Creative Commons attribution licensed image courtesy scuba67
A recent web application vulnerability scan came back with an interesting result - automated cross site scripting tests were showing positive results in cookies.
"Wait! That can't be!" you say, knowing that cookies typically don't contain user visible content that their browser would interpret.
That was my reaction as well, so I went digging. Our environment uses ColdFusion for some application development, so most cookie handling is done via ColdFusion's built in cookie management tools. How was a cookie's content being rolled into the page?
Further digging showed that the error only showed on error pages, and consultation with the developer said that those pages were automatically generated by ColdFusion, and were not custom to his application. This is where having sharp developers comes in handy - the developer paused, looked more closely at the page and noted that he had requested a scan in our development environment - and that the ColdFusion error messages were disabled in our pre-prod and production environments.

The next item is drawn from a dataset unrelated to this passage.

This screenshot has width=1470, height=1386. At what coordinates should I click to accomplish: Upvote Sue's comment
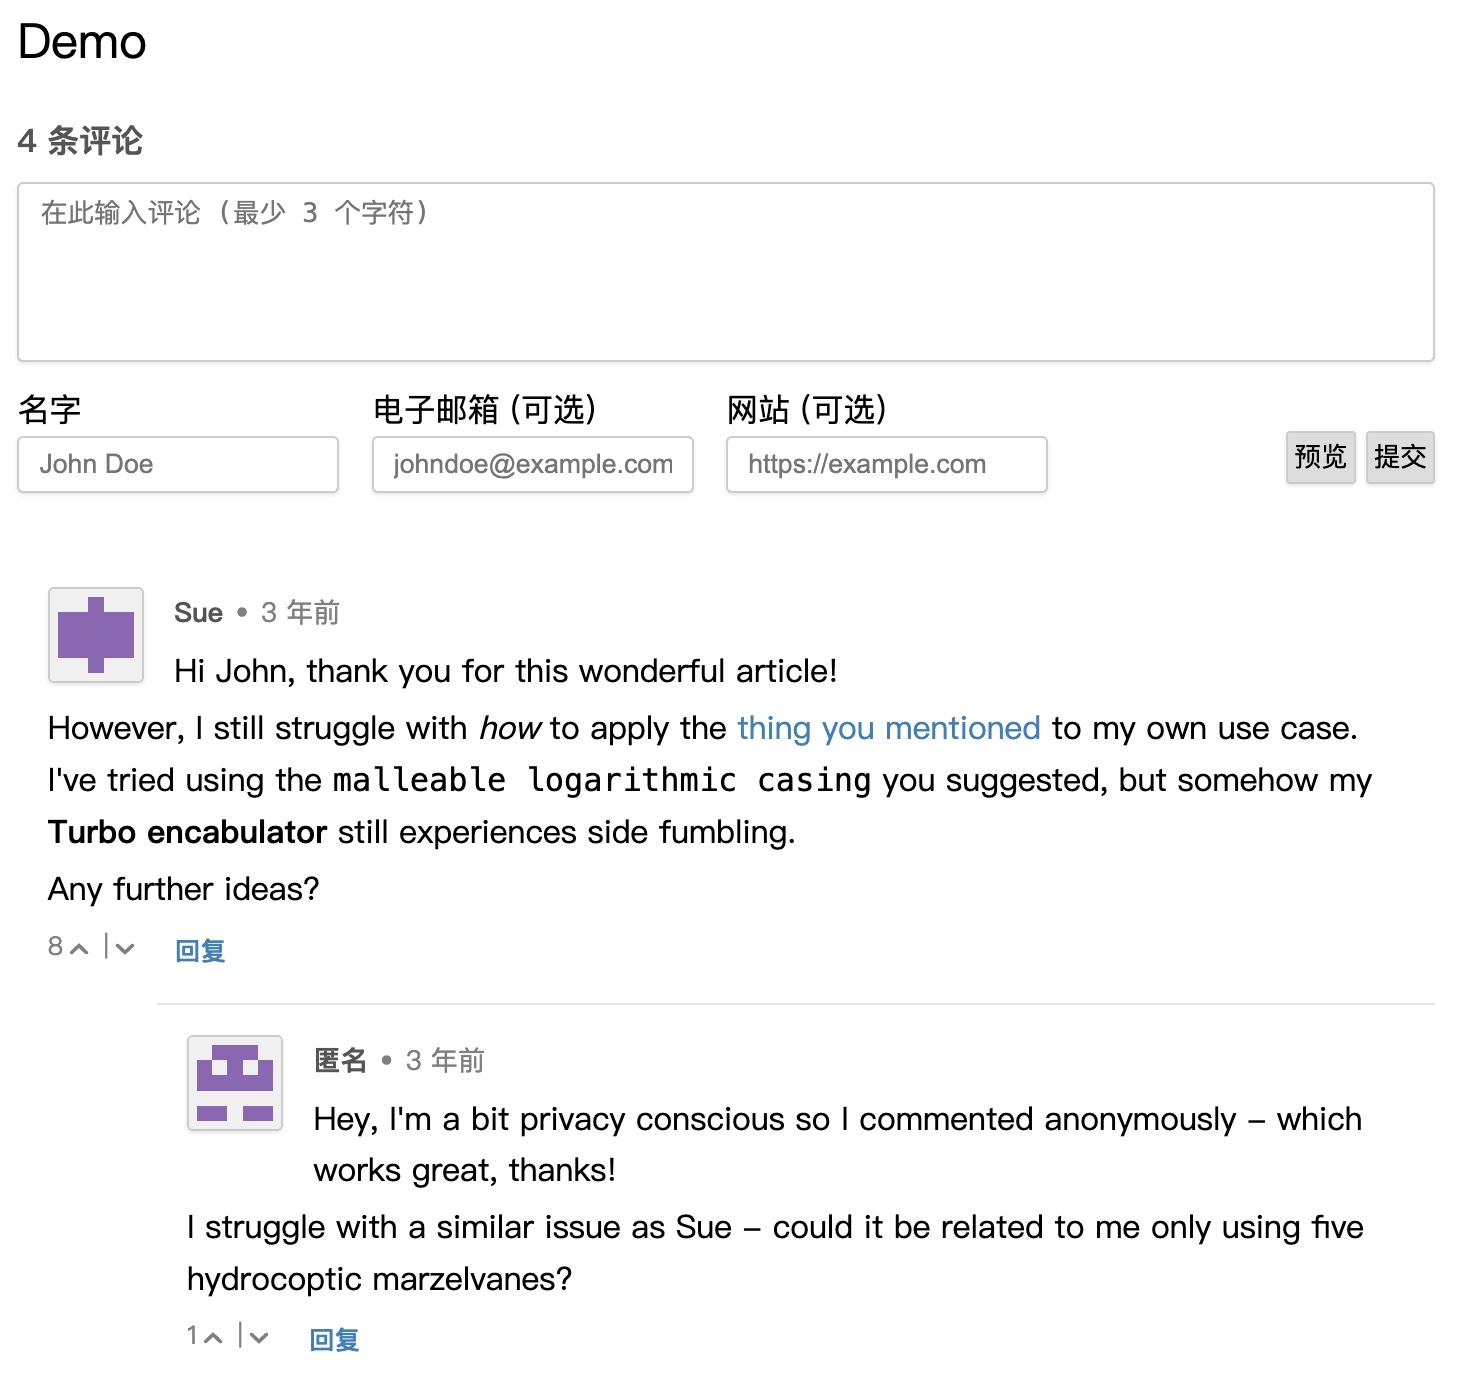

Users would never see the XSS in any public facing environment - and, better, would only see the XSS in an error page, not in any valid user page. A false positive due to compensating controls and a very low risk profile even without them.
So, yes, you can have XSS in cookies, but it isn't as tasty as it might sound.
And the sharp developer? He and a co-worker went back through their ColdFusion framework and wrote back to me that the discovery had inspired them to armor their standard framework against similar issues in the future - they proactively updated it and will add that update to all of their standard framework applications.